Thursday, 10 May 2007

Typing

A few years ago I was the only GP in our practice to type his notes on the computer, the other doctors wrote on the continuation cards. Nowadays we all type and it is not so easy to tell at a glance who wrote what. However on closer inspection there are considerable differences in the authors' styles. One partner types clusters of words, terse ideas rather than complete sentences, mirroring their characteristic pithy thought. Another, who seems to see life in extremes, writes prose that is littered with words like “amazing”, “extraordinary”, “tremendous”, “shocking” and “outrageous”. The patients here seem to lurch from one catastrophe to another. Martha writes clear prose that is full of insight and sometimes contains deadpan humour. Today I came across one such entry which made me laugh out loud. We both clearly share a dislike of the box-ticking mentality of the Quality & Outcomes framework which inter alia requires us to ask two formal questions to screen patients with certain chronic diseases for depression. She had seen an elderly gentleman with cardiovascular disease:
“Been gardening recently, off to Australia soon. Positive and active, it seems ludicrous to ask him the depression screening questions, perhaps he will be more depressed when he has been on the the holiday of a lifetime.”
This demonstrates two essential rules of note-writing: never write anything you would not want the patient or their relatives to read, and you can laugh with but never laugh at the patient. I saw him again today: it had indeed been the holiday of a lifetime and he was still extremely positive.

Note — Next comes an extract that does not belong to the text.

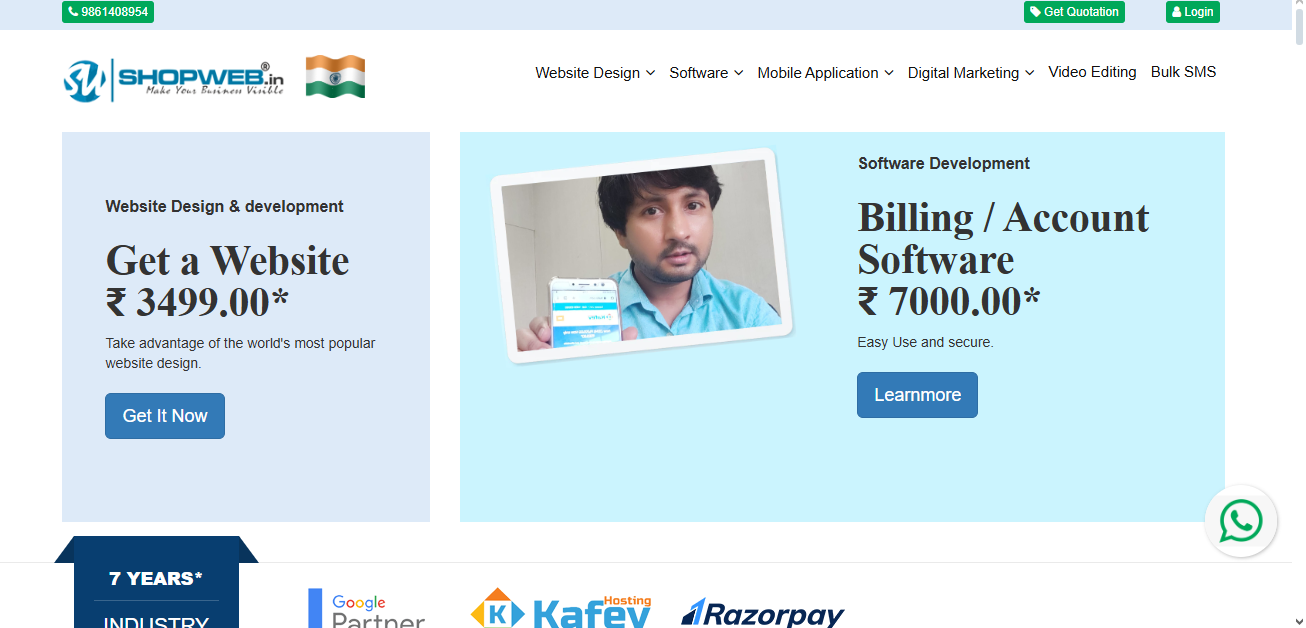This screenshot has width=1306, height=628.
Task: Open the Mobile Application dropdown
Action: point(825,73)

As for me, although I like to think that my entries are succinct descriptive and witty it is not for me to say. Now there's a thought - perhaps I could get Martha to contribute to this blog? I'm sure we could do with a woman's touch around here. What about it, Martha?

Postscript: on my return from holiday today I found out what had happened to Susan. She was of course bounced straight back out of hospital, they felt her poor gait was due to a painful knee. The facial asymmetry remains unexplained, and one of my partners (the pithy thinker) is trying to convince the staff at her care home that masterly inactivity is best.

6 comments:

The Shrink said...

I trust that years of training and experience with a true perspective on what's vital in the true sense of the word would engender a healthy sense of mirth and common sense into managing the vagaries of the QoF malarky. All good to see! And, too, I'd agree wholly that laughing with (but never about) the patient's a grand way to practice.

Ms-Ellisa said...

Please Martha please..........
We read so much about her :-D

Cal said...

I love it! Martha's writing, that is...


Come on, Martha!! Contribute!!

Dr Andrew Brown said...

Thanks to all for your comments.

I will attempt to twist Martha's arm.

the little medic said...

HEHE! Each GP that i've been with in my time at medical school has moaned about how bad their typing is. In fact, the last one asked me to type up all his patient summaries when each patient had left (this was actually quite useful as it helped me to learn how to summarise)

Dr Andrew Brown said...

Little Medic: I bought a typewriter as a medical student and typed up my "long essay" myself. Later I got interested in computing before they invaded our consulting rooms. Now I would happily throw the damn things out!
Learning to summarise is a useful skill, so keep at it. :-)

P.S. I'm afraid that Martha is reluctant to contribute at present. Her modesty is charming but entirely unwarranted. I shall continue to cajole her, in the hope of gently wearing down her resistance, and to report her "bons mots" from time to time.